Why comparison tools matter
Reading these numbers takes time and care. You need to cross-reference multiple sources, understand what each metric excludes, and know the context in which it's reported. That's why tools like CollegeLens exist: to translate raw data into straightforward school comparisons that account for what matters to your family.
When you start a CollegeLens plan, you can:
- Compare schools side by side on graduation rates, earnings, cost, and debt outcomes—all in one view
- See how schools perform for students like you (by demographics, intended major, financial need)
- Understand what graduates from a school actually earn relative to cost
- Get alerted if a school has declining outcomes or rising costs
The data itself is public and free through the College Scorecard. But making sense of it across dozens of schools, and putting it in context for your specific situation, is where the real value lies.
FAQ
Q: Is a 70% graduation rate good? A: It depends on context. Compared to the national average of 64% for 4-year institutions, 70% is solid. But compare it to peer schools with similar admissions standards. A school that admits students with SAT scores around 1050 and graduates 70% of them is performing better than a school that admits students with SAT scores around 1300 and graduates 70%.
Q: Why are earnings data only available for students who received federal aid? A: The College Scorecard earnings come from matching federal financial aid records to tax data. Students who paid out of pocket don't have those aid records, so they're not included. It's a limitation, but federal aid recipients make up the majority of students at most institutions.
Q: Do student-to-faculty ratios affect graduation rates? A: Research suggests smaller classes correlate with student success, especially in fields like engineering, nursing, and sciences where hands-on learning matters. But correlation isn't causation. Schools with low ratios also tend to have wealthier students, more resources, and stronger peer groups—all of which drive graduation rates. A low ratio is a good sign, but it's not the main lever of success.
Q: What does a high student loan default rate really mean? A: It usually means students graduated with debt they couldn't manage relative to their earnings, or they didn't finish and still had to repay.

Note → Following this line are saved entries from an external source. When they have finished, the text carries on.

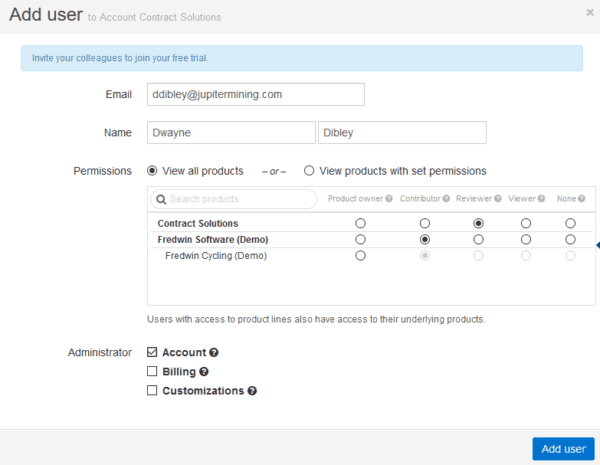
Task: Click help icon beside Product owner header
Action: click(390, 199)
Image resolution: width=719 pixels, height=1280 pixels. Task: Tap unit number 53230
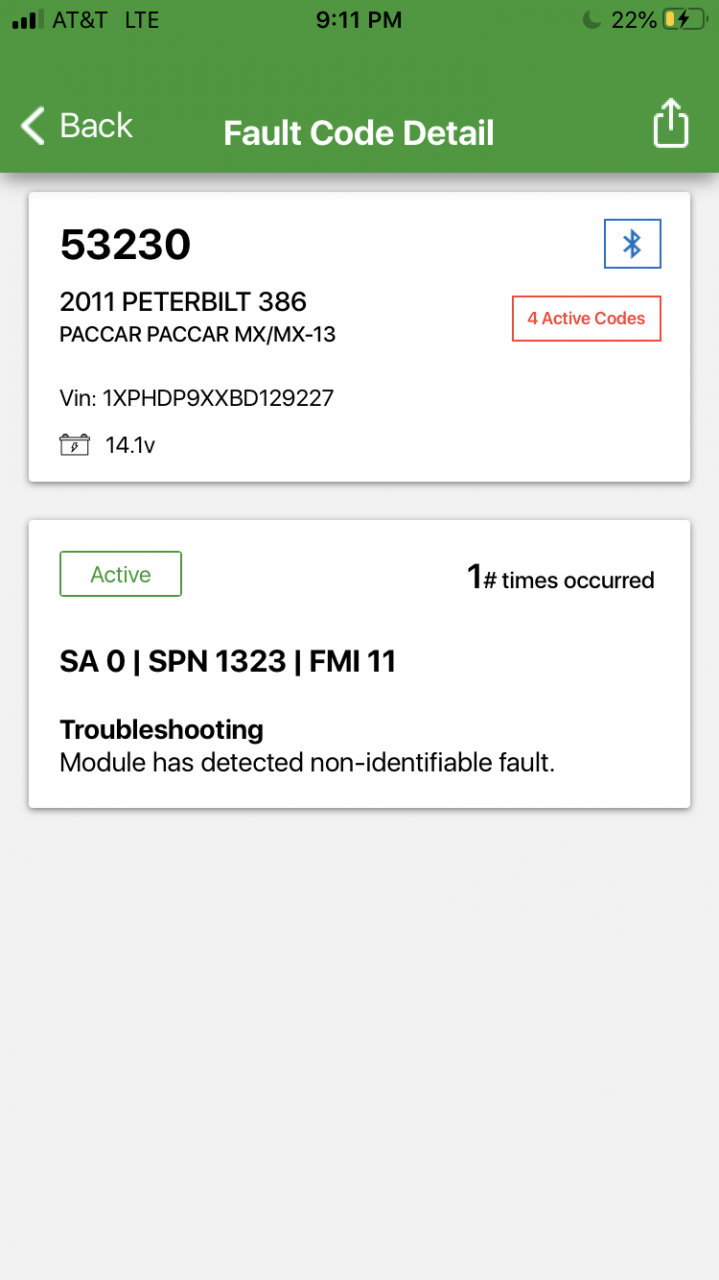125,244
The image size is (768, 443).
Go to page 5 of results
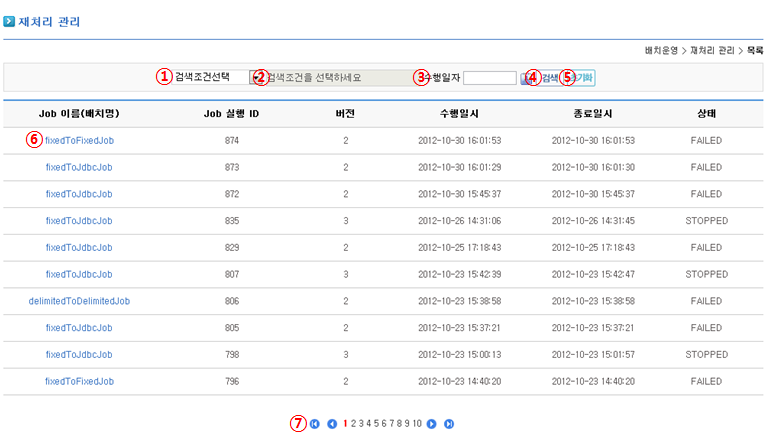pyautogui.click(x=377, y=424)
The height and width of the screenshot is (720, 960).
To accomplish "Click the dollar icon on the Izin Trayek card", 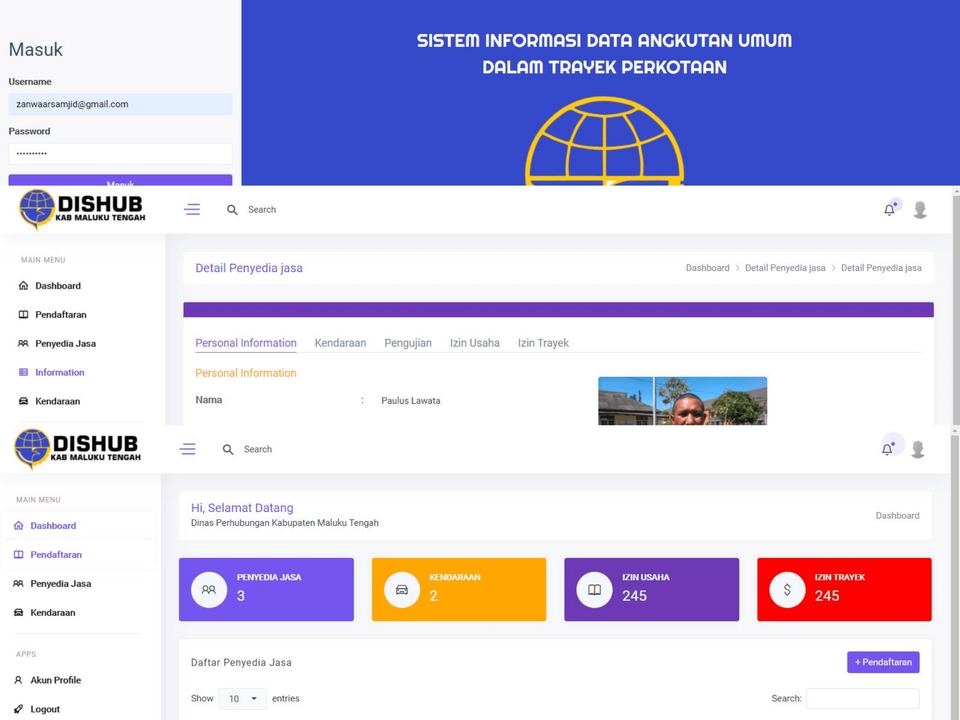I will [787, 590].
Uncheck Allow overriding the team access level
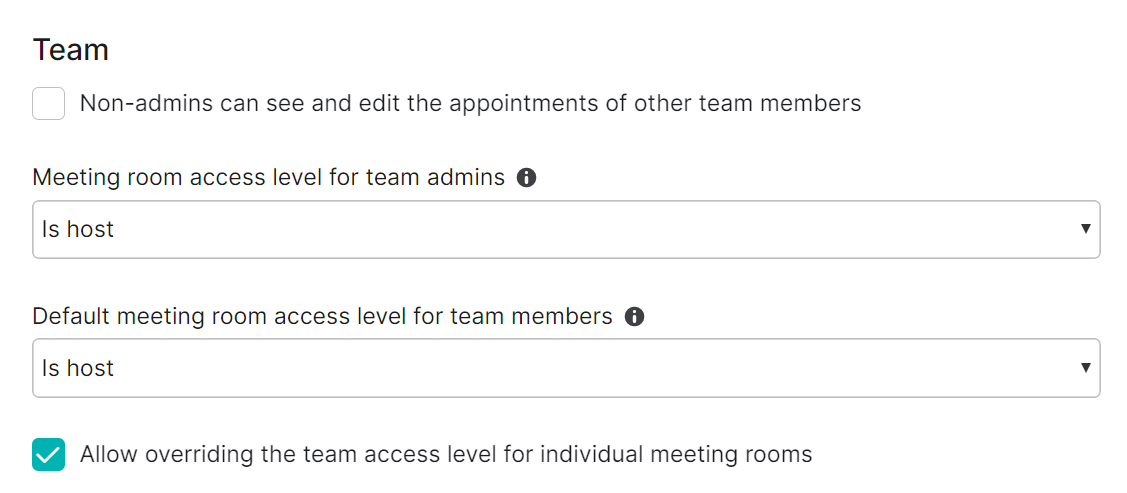This screenshot has width=1127, height=493. point(48,455)
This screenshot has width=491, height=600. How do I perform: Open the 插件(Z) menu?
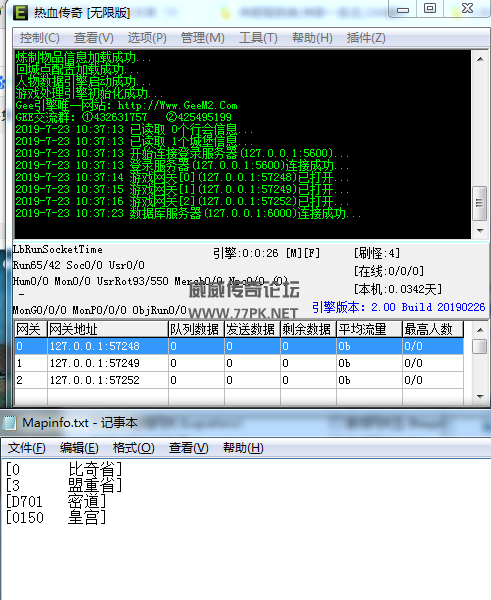[366, 38]
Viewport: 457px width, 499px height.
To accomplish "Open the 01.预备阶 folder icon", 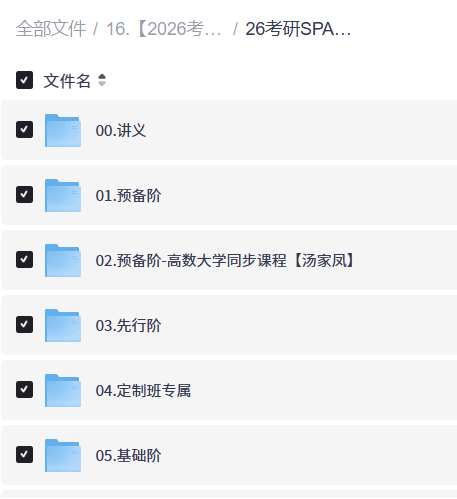I will tap(63, 195).
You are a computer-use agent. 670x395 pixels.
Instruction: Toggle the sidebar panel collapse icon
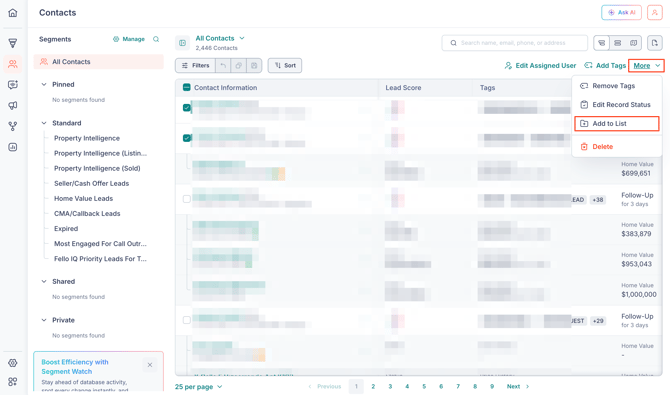point(182,43)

It can reflect a school's outcomes (earnings are too low for debt) or its enrollment (students from lower-income backgrounds with less family support). Either way, it's a signal to dig deeper. Ask what the earnings are for graduates and whether the school supports at-risk borrowers.
Q: Can I compare earnings across colleges if they teach different majors? A: Not directly. If College A is an art school and College B is an engineering school, their average earnings will differ mainly because of major, not school quality. Always filter by major when comparing earnings. Field-of-study data from the College Scorecard makes this easier.
Q: What's the difference between retention and graduation? A: Retention measures whether a student comes back for year two. Graduation measures whether they finish their degree. High retention is a necessary but not sufficient condition for high graduation rates. A school with 90% retention could still graduate only 60% if many students leave in junior year.
Q: When will the gainful employment rule change what colleges report? A: Starting in 2026, colleges must show debt-to-earnings ratios and compare graduate earnings to high school graduate earnings. Programs that fail these measures for two years will lose federal aid eligibility. This should push colleges to be more selective about program offerings and more honest about outcomes.